Maritime Link construction underway in western Newfoundland
Officials from two provinces grabbed some shovels in a remote corner of western Newfoundland on Tuesday and broke ground on the Maritime Link, which will connect the island to the North American power grid.
The transmission line will bring power to be generated at the under-construction Muskrat Falls megaproject in Labrador to Nova Scotia, via Newfoundland.
"There's a lot of work going on here," said Derrick Dalley, Newfoundland and Labrador's natural resources minister, adding that the Maritime Link project has become a major employer.
"There's a lot of Newfoundlanders and Labradorians working here and that's tied to the benefits of the project as well."
Major's Logging, which is based in Deer Lake, is clearing the way for part of the 400-kilometre Maritime Link.
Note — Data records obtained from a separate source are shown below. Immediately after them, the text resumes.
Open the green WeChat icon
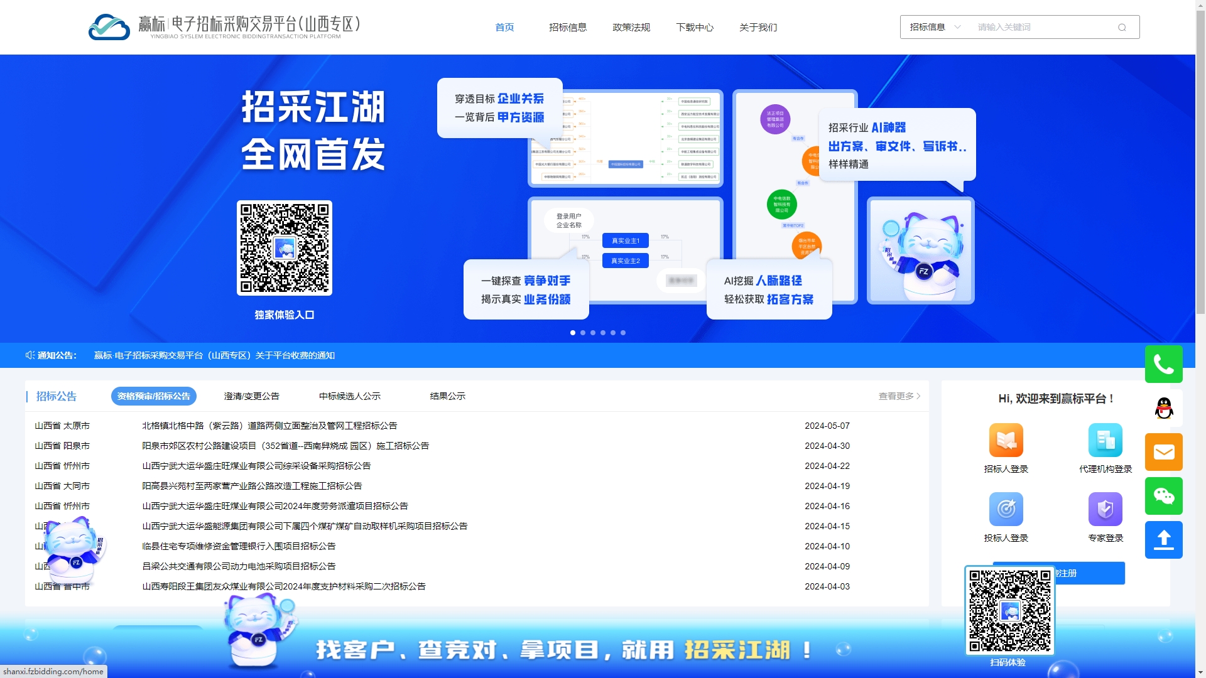[x=1163, y=496]
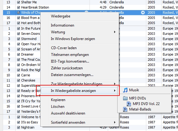This screenshot has width=178, height=131.
Task: Click ID3-Tags konvertieren... entry
Action: (70, 61)
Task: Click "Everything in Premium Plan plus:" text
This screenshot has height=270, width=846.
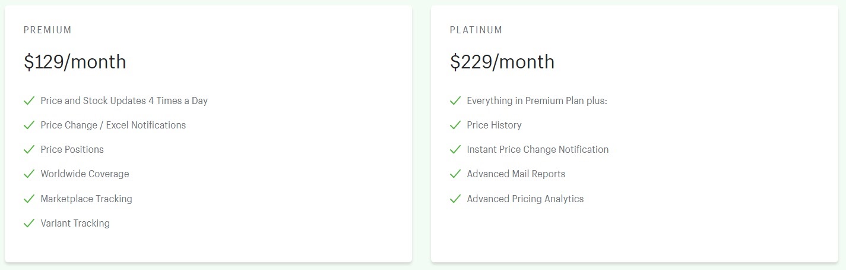Action: pyautogui.click(x=537, y=101)
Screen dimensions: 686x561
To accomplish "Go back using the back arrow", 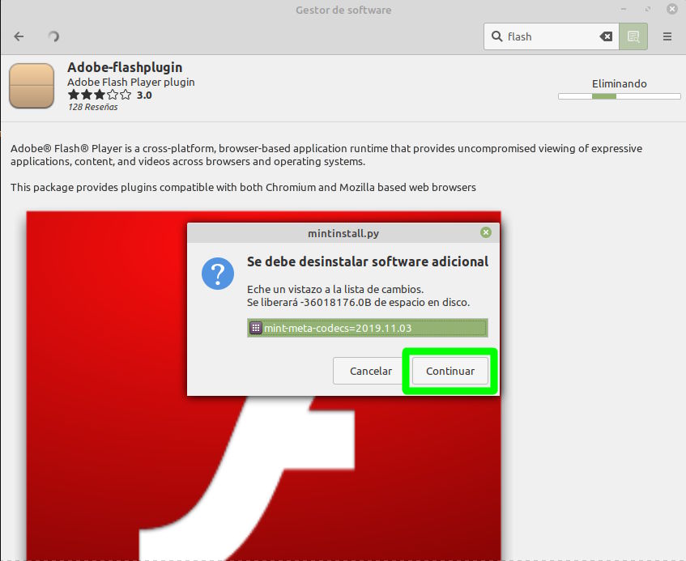I will pyautogui.click(x=19, y=36).
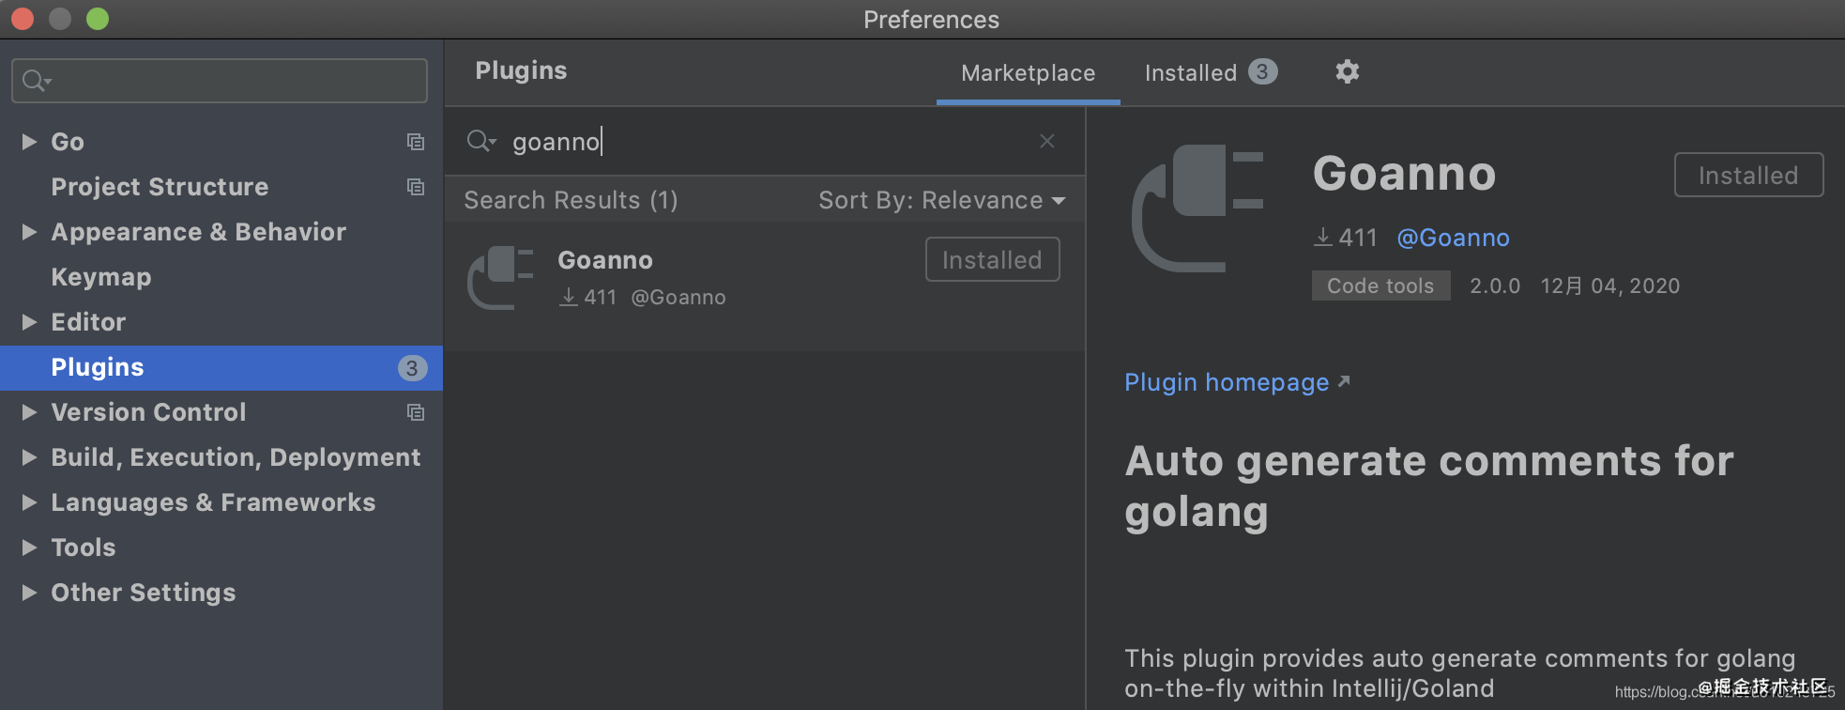Click the @Goanno vendor link
Viewport: 1845px width, 710px height.
point(1453,238)
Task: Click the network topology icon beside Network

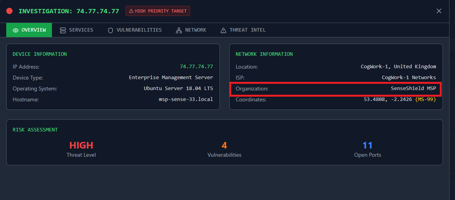Action: click(x=179, y=30)
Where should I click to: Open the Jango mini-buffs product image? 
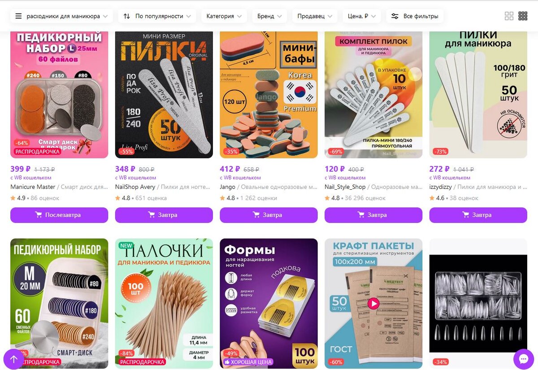pos(269,95)
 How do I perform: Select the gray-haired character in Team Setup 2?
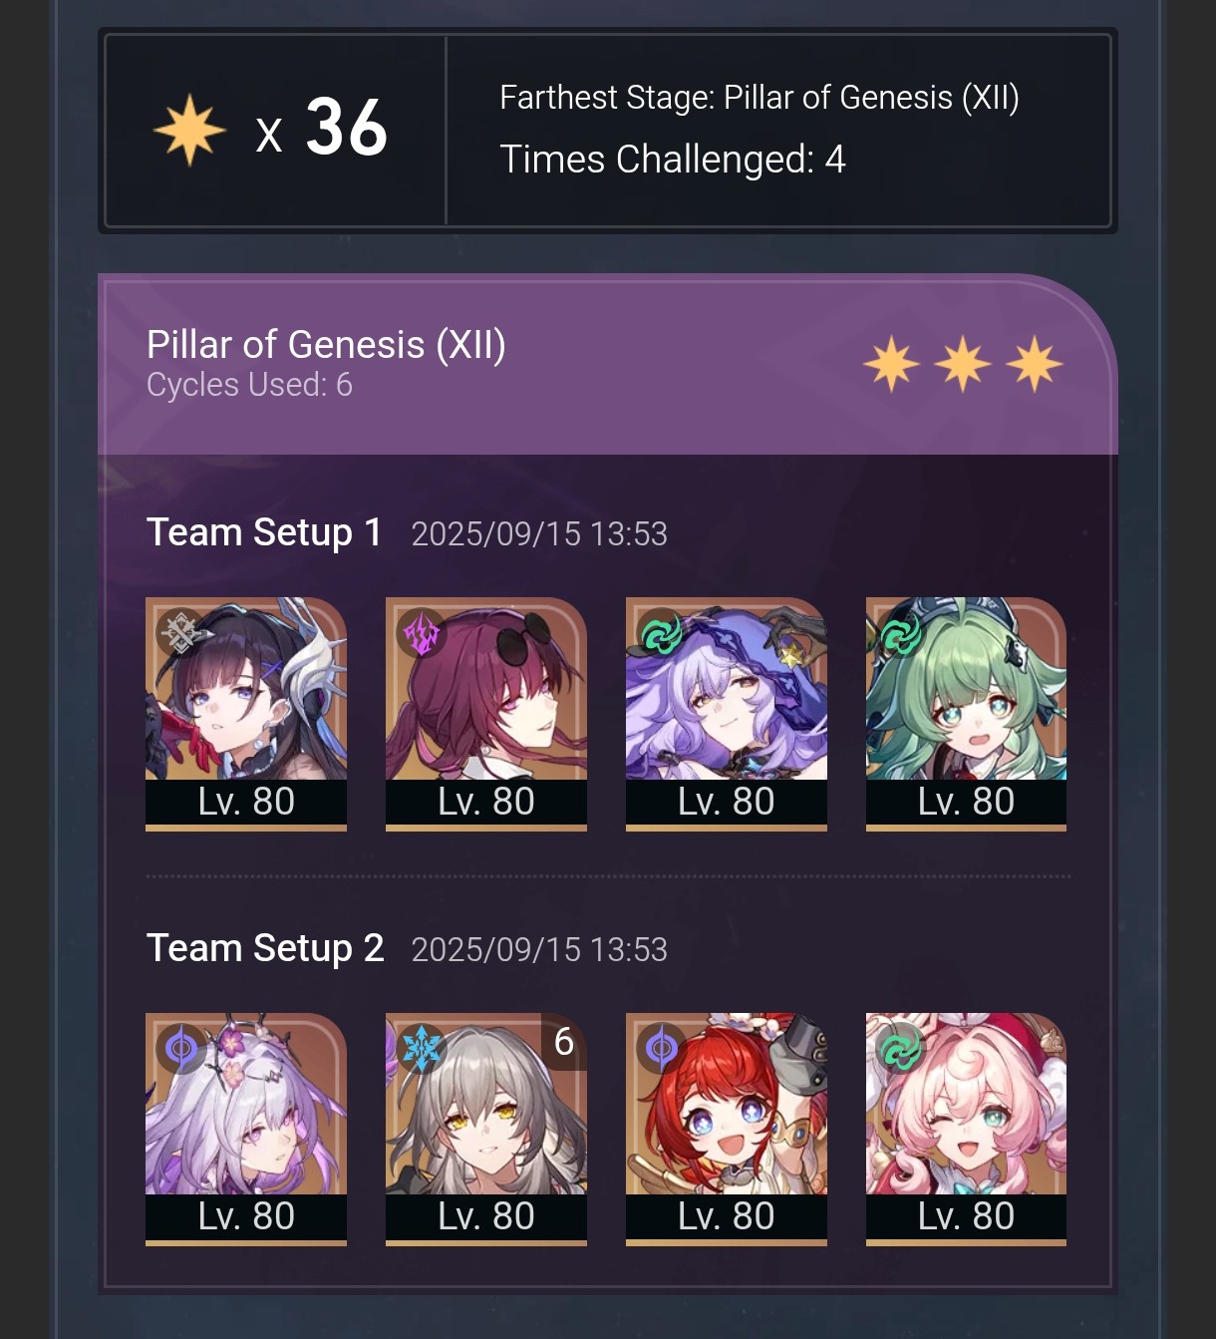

Quality assurance manager Wayne Brown said the company has doubled its workforce to carry out the contract.
"Major's has had a long history, over several decades in the logging business," he said.
"This makes us a significant company, it diversifies what we do and it's a big opportunity for us."
"It will likely be two or three times the size of what's here now," he said.
"It will really enhance reliability on the western part of Newfoundland and at the same time it will, for the first time really, connect the western part of Newfoundland to the rest of North America through Nova Scotia."
Emera is a partner in the Muskrat Falls development plan with Nalcor Energy and the government of Newfoundland and Labrador.
The estimated cost of the Maritime Link is $1.5 billion. About 200 people are currently working on the project and that number is expected to reach over 600 by 2016.